Following on from earlier blogs in this series, in this blog I will show another way of getting telemetry out of HDInsight. We have previously tackled counters and logging to the correct context, and now I will show an additional type of logging that is useful while a job is in process; the reporting of a job’s status in process.

This status is a transient record of the state of a Map/Reduce job – it is not persisted beyond the execution of a job and is volatile. Its volatility is evident in that any subsequent set of this status will overwrite the previous value. Consequently, any inspection of this value will only reflect the state of the system when it was inspected, and may already have changed by the time the user gets access to the value it holds.

This does not make the status irrelevant, in fact it gives a glimpse at the system state in process and allows the viewer to immediately determine a recent state. This is useful in its own right.

Controlling the Status

The status of a Map/Reduce job is reported at the Map, Combine and Reduce stages of execution, and the individual Task can report its status.
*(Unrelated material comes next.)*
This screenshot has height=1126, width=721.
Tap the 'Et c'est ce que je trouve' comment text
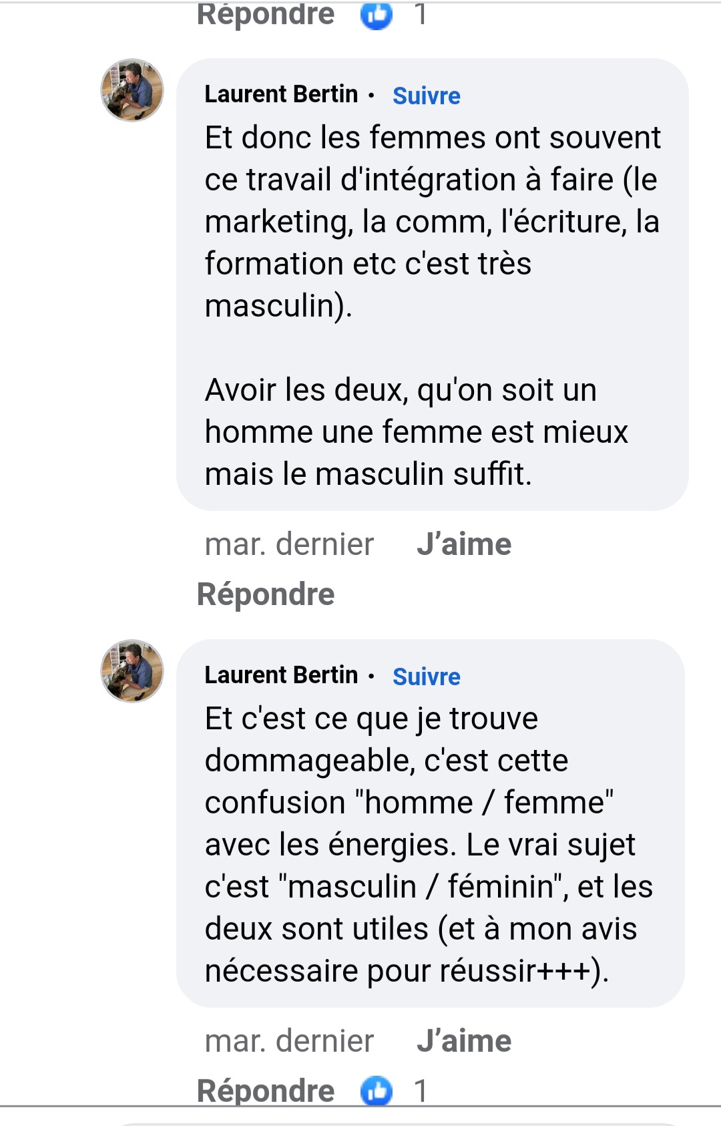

This status control is not available in the Hadoop C# SDK but is simple to achieve using the Console.Error – see Part 2 of this series for why this stream is used!

In order that we can remain in sync with the general approach taken by the C# Hadoop SDK, we will wrap the call into an extension method on ContextBase, the common base class for Mapper, Combiner and Reducer. With this new method – which we will call SetStatus(string status) – we will write a well known format to the output that Hadoop picks up for its Streaming API, and Hadoop will then use this as the status of the job.

The format of the string is:
reporter:status:Hello, World!

This will set the task executing’s state to “Hello, World!”.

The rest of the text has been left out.